Developing a healthier diet with the addition of specific supplements designed to reduce oxidative stress and inflammation should be an important part of an overall palliative care plan. It is interesting to note that the cancer diagnosis is frequently a motivator for improving diet and nutrition. A study of 1,560 patients with breast cancer [1] found that intake of fruit and vegetables, whole grains, and lean sources of protein increased significantly after diagnosis, while consumption of high-fat, high-sugar products, red meat, coffee, some alcoholic drinks, and refined grains significantly decreased. The postdiagnostic changes in diet were accompanied by changes in the intake of macronutrients and a number of vitamins and minerals. Supplement use such as fish oils, multivitamin and minerals, and evening primrose oil was increased after diagnosis. The importance of this study is that people can truly alter their dietary and nutritional habits when enough motivating factors are present. This is encouraging data that supports the importance of modifying diets for palliative care patients as well. Sometimes, patients and their families also feel more positively, with a stronger sense of control over their circumstances, when they know they are engaged in behaviors that could benefit their overall health outcome. We strongly believe that physicians should be encouraged to find occasions to impart appropriate nutritional, physical activity, and weight management guidance to their patients whenever possible. The appropriate teaching, offered with physician authority combined with an attitude of caring, when given at the right time, can have a life changing effect for a patient.

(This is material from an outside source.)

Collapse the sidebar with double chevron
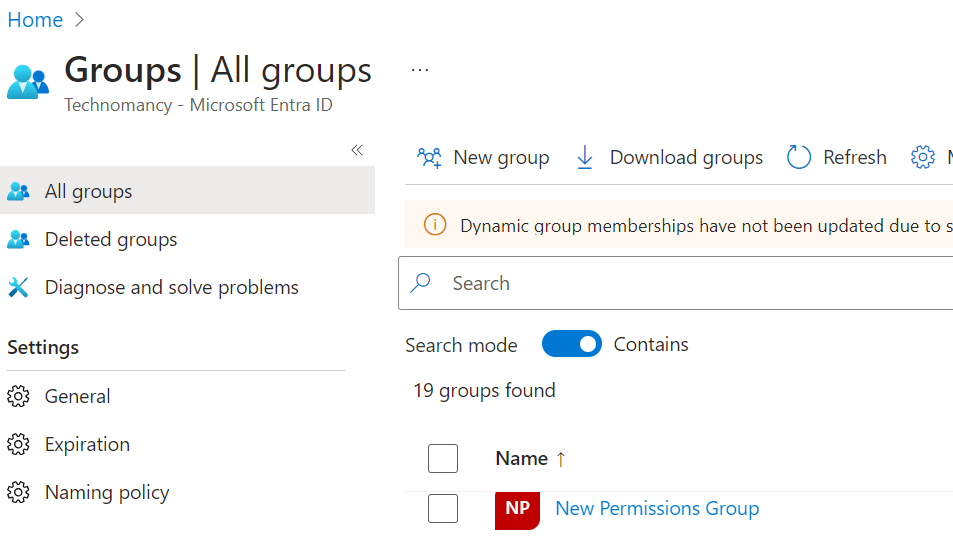This screenshot has height=537, width=953. 357,150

The majority of cancer fighting nutrients should be obtained via a wholesome diet. Nutrient-dense foods contain substantial amounts of key nutrients in relation to the dietary energy they provide [101]. Nutrient dense calories include fruits, vegetables, nuts, and select high quality dairy products and meats [102]. Furthermore, vegetarian diets are associated with lower risk for cancer [103]. The evidence is mounting that diets based upon these foods can be beneficial to patients with cancer in survivorship and possibly for prevention of metastases or recurrences. In addition, a nutrient-dense food diet should be combined with choosing food for freshness, wholesomeness, and a decrease in the degree of processing. Importantly, food should also be, as much as possible, a pleasurable experience since a positive food experience can help provide comfort and a sense of normality for palliative care patients.

In conclusion, it is important to consider the diet and nutritional planning for patients in the palliative care setting, focusing on foods and supplements that provide cancer fighting nutrients, reduce oxidative stress and inflammation can help overall quality of life, and have a beneficial effect on their cancer and other medical conditions. Anything done by the patients on their own to take an active role in improving health and cancer outcomes is desirable on multiple levels. This is an era of increasing current and future global cancer burden, coupled with concomitantly shrinking health care budgets and resources. Hopefully, this paper serves as stimulus for further research and activity in exploring the concept of dietary intervention in palliative care patients with cancer as a possible treatment plan costrategy for changing the “host” in ways which favor physiological function of the whole body and contemporaneously oppose cancer biology, while addressing caloric, macro, and micronutritional requirements.

With the projected global future cancer burden and attendant health care costs, every opportunity should be taken to teach patients and, therefore, their close contacts behaviors which could positively influence the health of the population at large.